Evers, who is seeking a third term, rejected many of Humphries’ assertions as “ridiculous,” saying Wisconsin schools perform better than most in the country and that its report cards have been touted as among the nation’s best.
“I don’t believe it inflates scores, and I don’t believe our schools believe that either,” said Evers.
“And it was viewed favorably by the Education Commission of the States as one of the best in the nation for transparency.”
Evers and Humphries are in a three-way race that political observers say could evolve into a proxy battle over school choice in Wisconsin. Though the seat is officially nonpartisan, Evers has traditionally been associated with Democrats and has had the backing of the state and local teachers unions. Humphries, a consultant with the Dodgeville School District, and retired Beloit Superintendent Lowell Holtz describe themselves as conservatives.
Humphries appears to be a favorite among some Republicans, who have sought to rein in the power of Evers, one of the last left-leaning statewide elected officials in Madison. And the report cards are the latest issue Humphries is raising in the campaign to unseat him.
Wisconsin’s Department of Public Instruction has issued school and district report cards each year since 2012-’13 except for one year. Mandated as part of a waiver from provisions of the federal No Child Left Behind law, they rate schools based on four main criteria: student achievement on standardized tests; student growth over time; schools’ achievement gaps between subgroups of students; and whether students are on track for college and career. Schools are graded on a scale of 1 to 5 stars, depending on whether they meet or fail to meet expectations.Schools and many parents have grown frustrated by the system in recent years because the frequent tinkering — primarily by the Legislature — has made it difficult to gauge school performance over time.
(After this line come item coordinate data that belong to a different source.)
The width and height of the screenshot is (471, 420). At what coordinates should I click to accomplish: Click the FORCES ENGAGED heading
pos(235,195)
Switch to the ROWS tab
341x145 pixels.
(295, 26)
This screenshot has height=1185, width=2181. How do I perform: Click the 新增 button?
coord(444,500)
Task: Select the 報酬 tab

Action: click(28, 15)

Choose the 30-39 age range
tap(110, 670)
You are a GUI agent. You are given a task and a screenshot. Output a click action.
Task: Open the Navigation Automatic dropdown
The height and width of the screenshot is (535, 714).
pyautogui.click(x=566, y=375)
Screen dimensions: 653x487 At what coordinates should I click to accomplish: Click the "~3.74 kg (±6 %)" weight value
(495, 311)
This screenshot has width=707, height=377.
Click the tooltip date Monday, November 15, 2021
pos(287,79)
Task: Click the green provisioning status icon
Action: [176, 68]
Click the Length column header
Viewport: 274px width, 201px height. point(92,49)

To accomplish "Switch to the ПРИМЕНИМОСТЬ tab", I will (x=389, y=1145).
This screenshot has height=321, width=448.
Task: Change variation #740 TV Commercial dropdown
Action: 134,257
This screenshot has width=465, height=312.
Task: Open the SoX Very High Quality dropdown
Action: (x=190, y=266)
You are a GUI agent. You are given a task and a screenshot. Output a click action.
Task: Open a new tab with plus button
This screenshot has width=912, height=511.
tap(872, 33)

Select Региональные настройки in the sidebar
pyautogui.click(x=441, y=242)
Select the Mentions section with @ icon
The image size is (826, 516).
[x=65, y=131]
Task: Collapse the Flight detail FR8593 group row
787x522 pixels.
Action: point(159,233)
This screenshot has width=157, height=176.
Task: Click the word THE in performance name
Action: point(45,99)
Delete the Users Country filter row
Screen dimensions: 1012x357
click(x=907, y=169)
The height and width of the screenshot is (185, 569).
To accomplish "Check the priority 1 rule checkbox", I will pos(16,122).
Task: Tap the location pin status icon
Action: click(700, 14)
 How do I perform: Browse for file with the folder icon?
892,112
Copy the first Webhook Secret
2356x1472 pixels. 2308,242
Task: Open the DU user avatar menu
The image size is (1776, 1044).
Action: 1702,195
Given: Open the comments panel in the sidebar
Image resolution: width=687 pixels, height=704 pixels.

And they’ve remained a political issue as advocates and educators continue to debate the assessment criteria and whether all schools — traditional public, charter, voucher — should be bound by the same reporting requirements.
Humphries’ report cards would issue letter grades from A to F, a proposal that has faced stiff opposition from schools in the past. Schools in which 80% or more of students are proficient would get an A; schools with fewer than 50% proficient an F. The net effect, he said, would be to lower school and district grades across the state.
Scores would be based on student achievement, achievement gaps, graduation rates (for high schools) and student growth (for elementary and middle schools). However, his plan would eliminate a change mandated by the Legislature last year that weights student growth more heavily in high poverty districts — a change that boosted Milwaukee Public Schools’ grade, helping it to evade a potential takeover.
Humphries also would include data on school safety — suspensions, expulsions, police calls and so on — a measure sought by some charter school advocates, which Republican lawmakers unsuccessfully floated last year.
Humphries blames Evers for problems with the current report cards, saying he built a faulty system that has forced the Legislature to repeatedly tweak it, and unilaterally sets the scores that determine schools’ grades.
Evers said scores are determined with extensive input from education experts and stakeholders and that information about them is readily available on the DPI website. He noted that three of the four co-chairs of the original committee that developed the report cards were Republican legislators.